Retype, word for word, every line from the one holding "This screenshot has width=1358, height=629." through the one holding "Given: Open the Home toolbar icon" in the entries below, both included, and only those lines.

Stored records

=== Section Start ===

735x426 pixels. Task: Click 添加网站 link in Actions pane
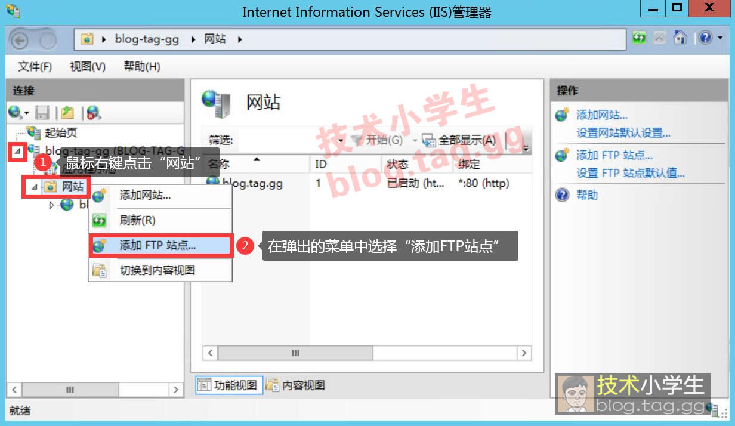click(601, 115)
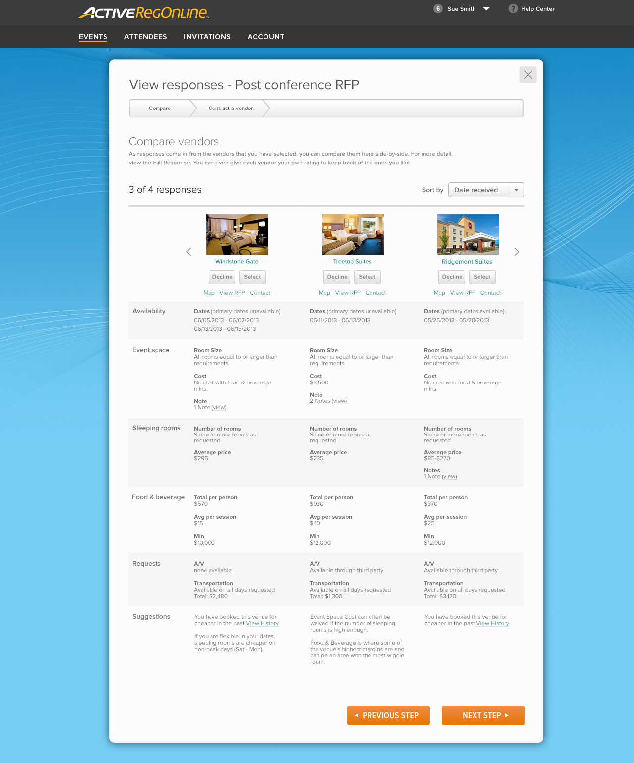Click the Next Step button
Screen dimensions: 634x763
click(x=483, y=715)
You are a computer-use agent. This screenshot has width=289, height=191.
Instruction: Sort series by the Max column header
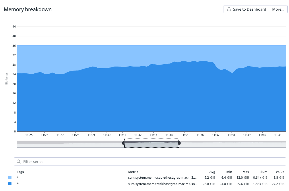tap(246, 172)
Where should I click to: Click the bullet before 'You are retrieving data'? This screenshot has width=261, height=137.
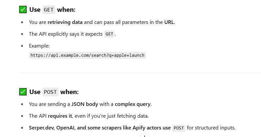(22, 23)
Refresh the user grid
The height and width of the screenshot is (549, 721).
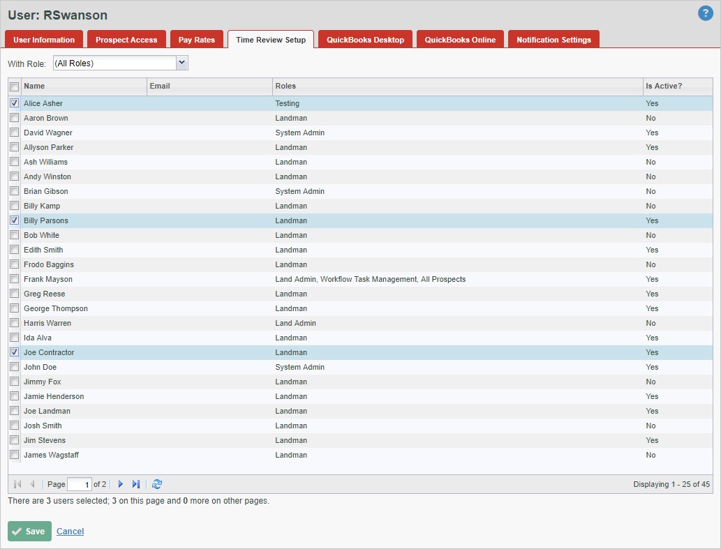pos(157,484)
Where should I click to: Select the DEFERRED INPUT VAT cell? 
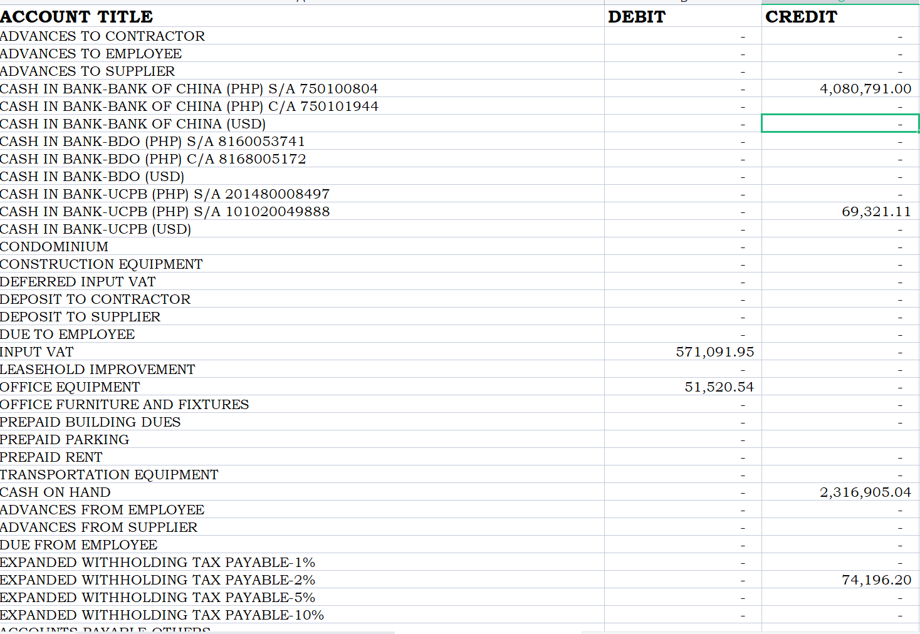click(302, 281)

=== Section End ===
=== Section Start ===

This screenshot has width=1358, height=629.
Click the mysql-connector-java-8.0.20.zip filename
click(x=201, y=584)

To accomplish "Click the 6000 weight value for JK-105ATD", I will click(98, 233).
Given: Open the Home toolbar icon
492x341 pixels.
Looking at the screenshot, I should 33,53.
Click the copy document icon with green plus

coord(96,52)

=== Section End ===
=== Section Start ===

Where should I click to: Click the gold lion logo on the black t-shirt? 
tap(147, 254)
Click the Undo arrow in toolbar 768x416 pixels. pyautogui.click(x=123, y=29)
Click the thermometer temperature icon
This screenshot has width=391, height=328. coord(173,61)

=== Section End ===

→ **Exercise solution**:
This screenshot has width=1358, height=629.
Click the mysql-connector-java-8.0.20.zip filename
click(x=201, y=584)

To accomplish "Click the 6000 weight value for JK-105ATD", I will click(98, 233).
Given: Open the Home toolbar icon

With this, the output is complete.